The $detect_lost_workers() method also supports automatic restarting of lost workers when the option restart_workers = TRUE is specified. Alternatively, lost workers may be restarted manually using the $restart_workers() method. Automatic restarting is only available for local workers. When a worker fails, the status of the task that caused the failure is set to "failed".

rush$fetch_failed_tasks()
         x1        x2   pid     worker_id       message          keys
      <num>     <num> <int>        <char>        <char>        <char>
1: 4.581689 14.727954  9983 impossible... Worker has... cbd3075d-3...
2: 1.601901  6.410424  9985 blind_gray... Worker has... 9d1e7960-1...

Debugging

When the worker loop fails unexpectedly due to an uncaught error, it is necessary to debug the worker loop. Consider the following example, in which the worker loop randomly generates an error.

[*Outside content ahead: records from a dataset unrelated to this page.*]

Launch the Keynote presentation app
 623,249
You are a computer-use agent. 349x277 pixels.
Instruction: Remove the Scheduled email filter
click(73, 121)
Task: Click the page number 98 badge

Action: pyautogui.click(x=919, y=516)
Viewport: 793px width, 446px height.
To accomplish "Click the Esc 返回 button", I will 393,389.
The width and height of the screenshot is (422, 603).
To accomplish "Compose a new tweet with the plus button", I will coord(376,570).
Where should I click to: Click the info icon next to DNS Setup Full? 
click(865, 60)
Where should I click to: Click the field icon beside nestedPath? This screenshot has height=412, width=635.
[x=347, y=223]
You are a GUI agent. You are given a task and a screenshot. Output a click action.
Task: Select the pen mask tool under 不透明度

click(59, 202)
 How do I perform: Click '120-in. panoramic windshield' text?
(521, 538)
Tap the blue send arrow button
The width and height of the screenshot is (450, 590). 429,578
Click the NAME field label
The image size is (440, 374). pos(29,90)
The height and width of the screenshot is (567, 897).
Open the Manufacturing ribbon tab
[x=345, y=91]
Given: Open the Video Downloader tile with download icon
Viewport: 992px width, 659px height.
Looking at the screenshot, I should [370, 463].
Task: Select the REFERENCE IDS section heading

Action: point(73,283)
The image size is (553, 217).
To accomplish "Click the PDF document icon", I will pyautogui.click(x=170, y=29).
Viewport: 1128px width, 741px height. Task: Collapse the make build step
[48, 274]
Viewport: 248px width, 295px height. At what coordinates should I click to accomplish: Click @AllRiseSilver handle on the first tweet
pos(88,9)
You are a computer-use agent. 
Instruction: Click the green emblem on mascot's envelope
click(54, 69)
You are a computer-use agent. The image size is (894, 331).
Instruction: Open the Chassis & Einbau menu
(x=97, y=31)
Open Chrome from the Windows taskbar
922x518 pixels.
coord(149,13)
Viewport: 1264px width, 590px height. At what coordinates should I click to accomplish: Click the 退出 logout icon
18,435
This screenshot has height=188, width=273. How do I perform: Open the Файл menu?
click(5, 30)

wl_error = function(rush) {

  repeat {
    x1 = runif(1)
    x2 = runif(1)

    xss = list(list(x1 = x1, x2 = x2))

    key = rush$push_running_tasks(xss = xss)

    if (x1 > 0.90) {
      stop("Unexpected error")
    }

    rush$push_results(key, yss = list(list(y = x1 + x2)))
  }
}

To begin debugging, the worker loop is executed locally. This requires the initialization of a RushWorker instance. Although the rush worker is typically created during worker initialization, it can also be instantiated manually. The worker instance is then passed as an argument to the worker loop.

rush_worker = RushWorker$new("test", remote = FALSE)

wl_error(rush_worker)
Error in wl_error(rush_worker): Unexpected error

When an error is raised in the main process, the traceback() function can be invoked to examine the stack trace. Breakpoints may also be set within the worker loop to inspect the program state. This approach provides substantial control over the debugging process. Certain errors, such as missing packages or undefined global variables, may not be encountered when running locally. However, such issues can be readily identified using the $detect_lost_workers() method.

rush = rsh("test-error")

rush$start_local_workers(
  worker_loop = wl_error,
  n_workers = 1
)

The $detect_lost_workers() method can be used to identify lost workers.

rush$detect_lost_workers()

Output and message logs can be written to files by specifying the message_log and output_log arguments.

rush = rsh("test-error")

message_log = tempdir()
output_log = tempdir()

worker_ids = rush$start_local_workers(
  worker_loop = wl_error,
  n_workers = 1,
  message_log = message_log,
  output_log = output_log
)

Sys.sleep(5)

readLines(file.path(message_log, sprintf("message_%s.log", worker_ids[1])))
[1] "Debug message logging on worker differential_crow started"
[2] "Error in start_args$worker_loop(rush = rush) : Unexpected error"
[3] "Calls: <Anonymous> ... <Anonymous> -> eval.parent -> eval -> eval -> <Anonymous>"
[4] "Execution halted"                                                                
readLines(file.path(output_log, sprintf("output_%s.log", worker_ids[1])))
[1] "[1] \"Debug output logging on worker differential_crow started\""